Exercise
Show every line of the rows below that contains the string "pixels".

## start Data listing

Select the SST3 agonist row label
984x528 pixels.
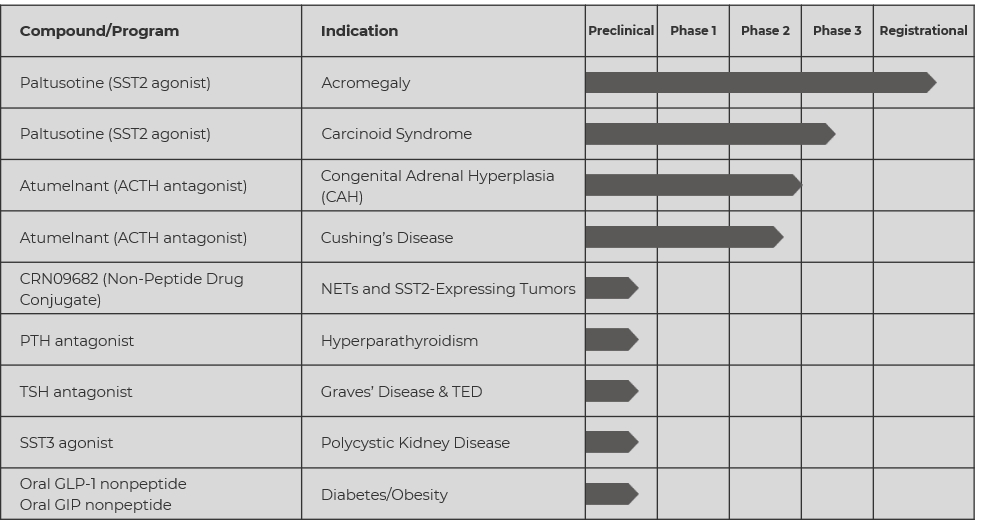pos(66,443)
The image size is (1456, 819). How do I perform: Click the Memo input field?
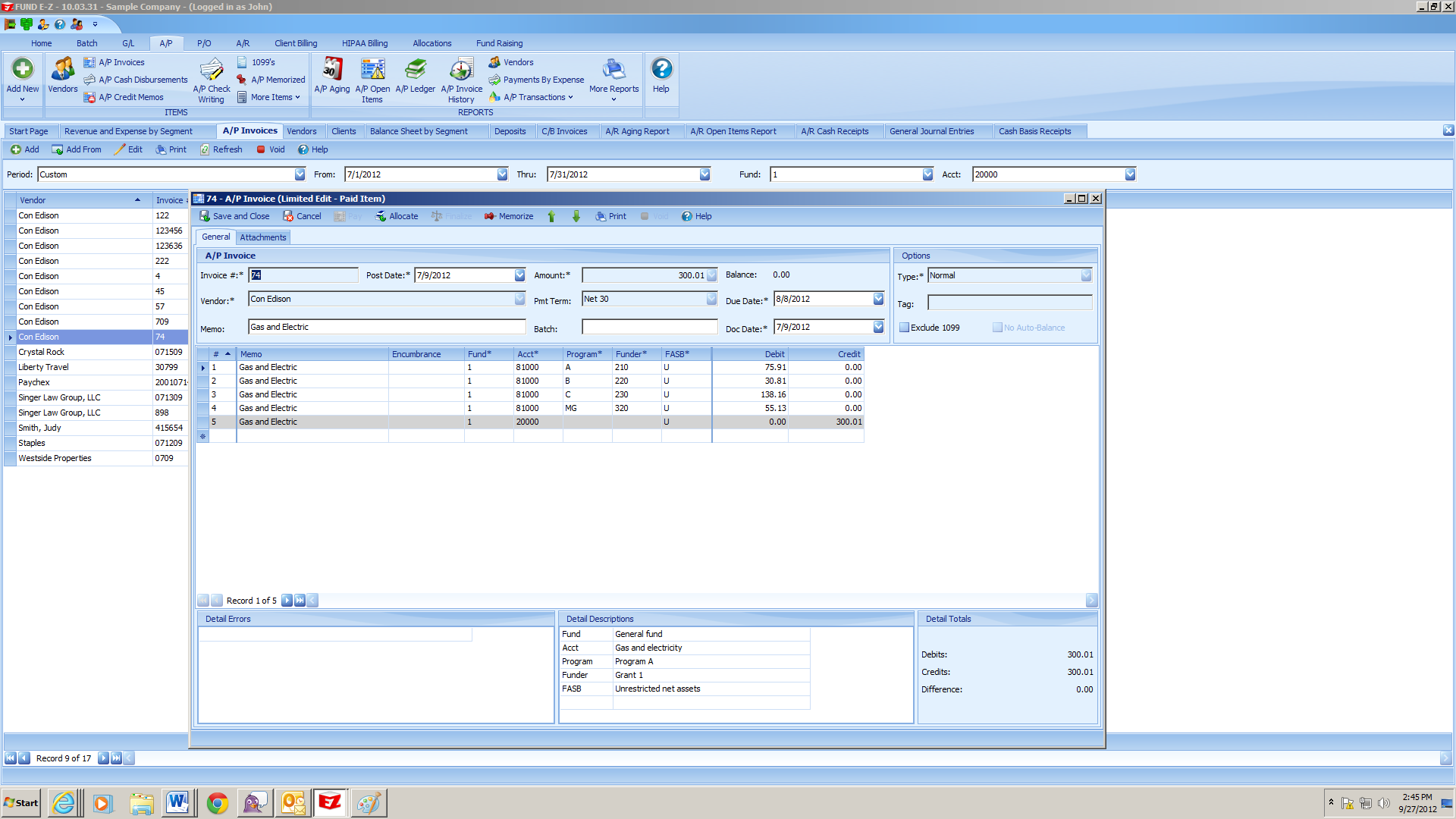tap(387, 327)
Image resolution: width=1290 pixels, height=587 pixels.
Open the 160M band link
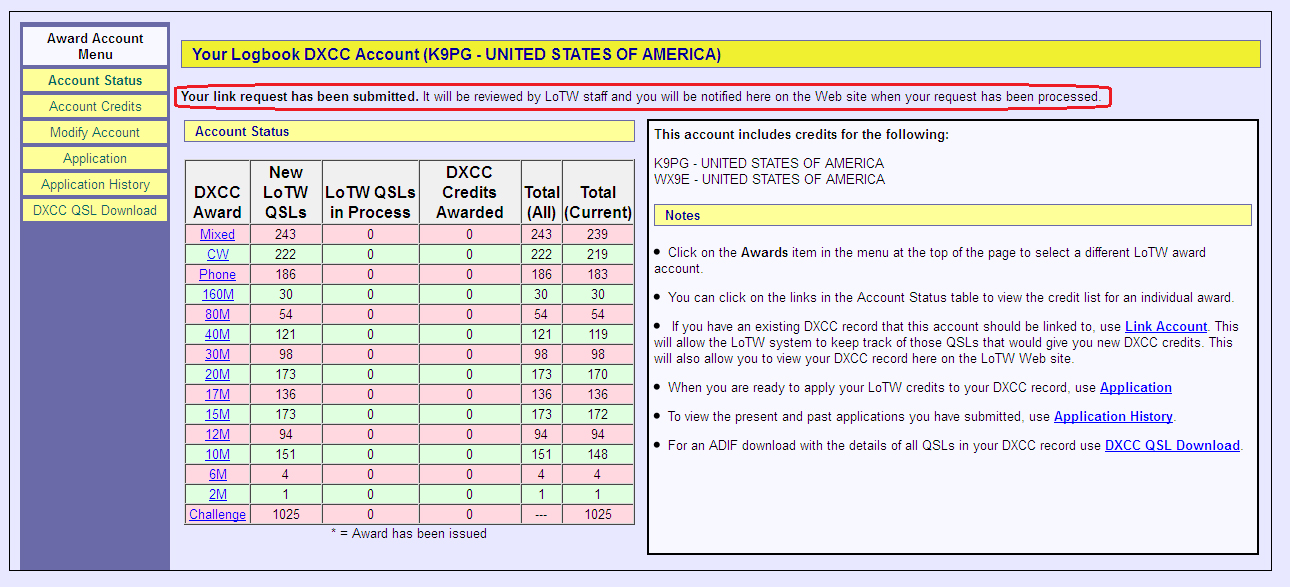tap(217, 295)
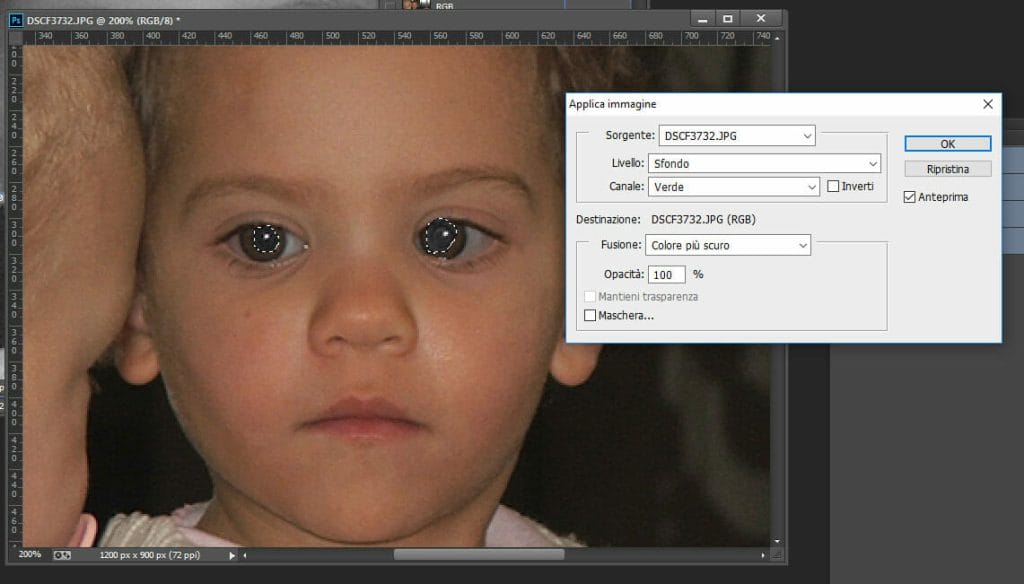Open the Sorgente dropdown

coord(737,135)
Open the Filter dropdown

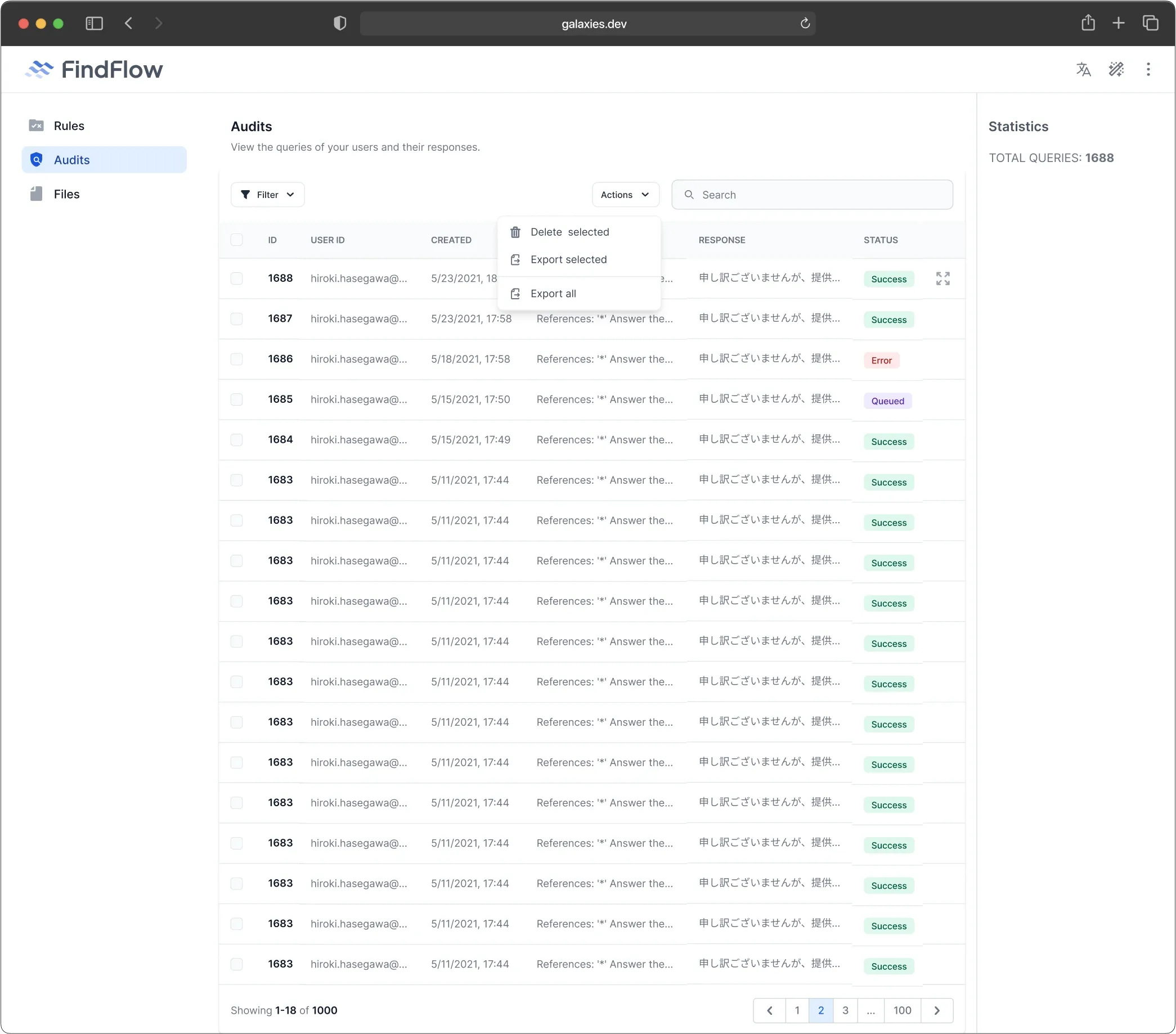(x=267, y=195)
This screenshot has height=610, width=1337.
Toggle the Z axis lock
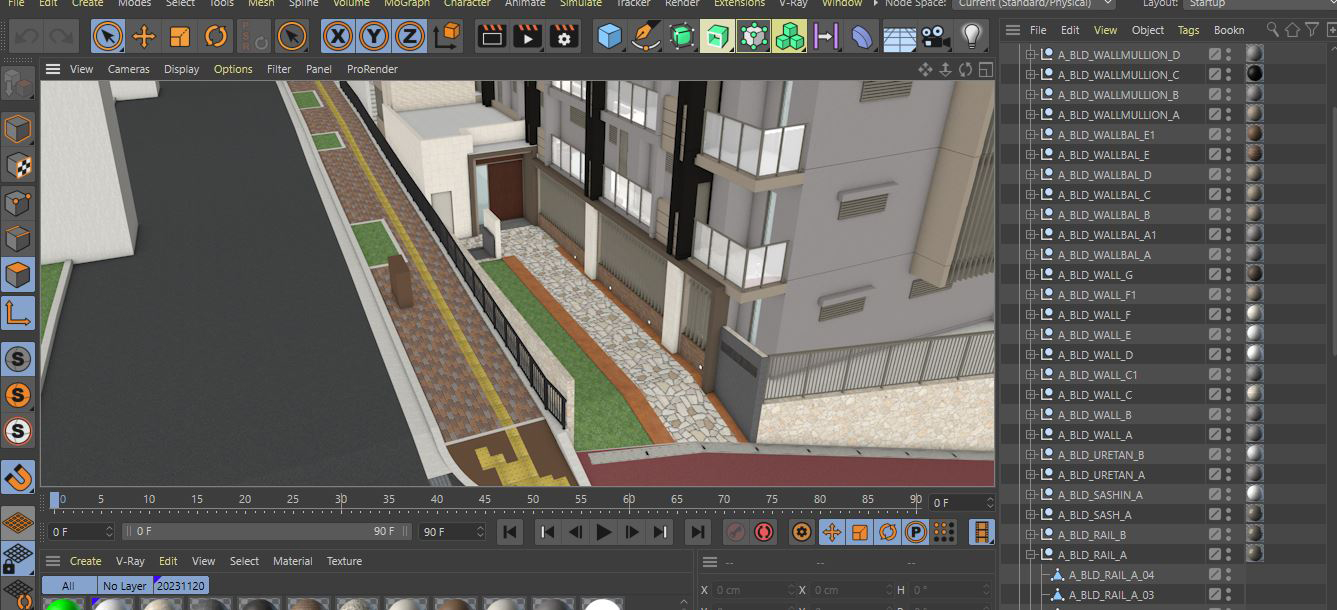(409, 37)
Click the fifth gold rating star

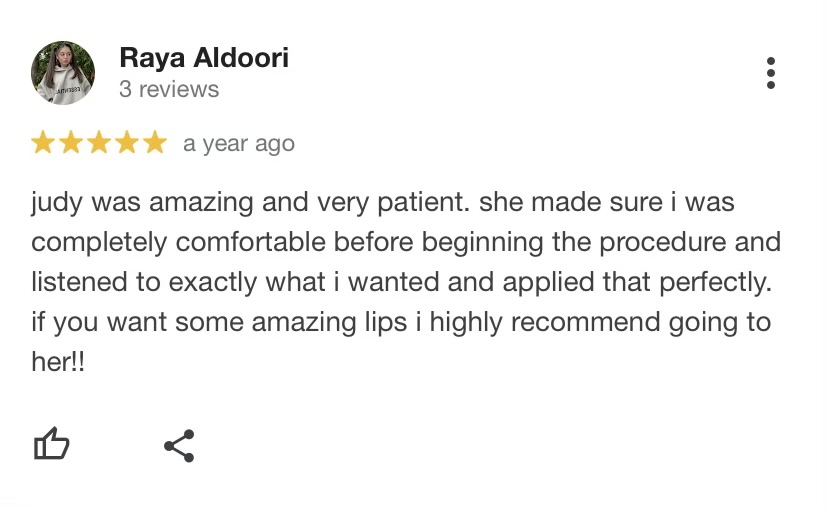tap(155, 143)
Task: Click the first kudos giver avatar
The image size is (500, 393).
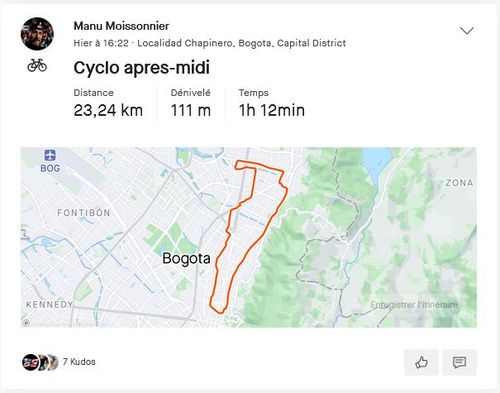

## end Data listing

Task solution
984x528 pixels.
Image resolution: width=1290 pixels, height=587 pixels.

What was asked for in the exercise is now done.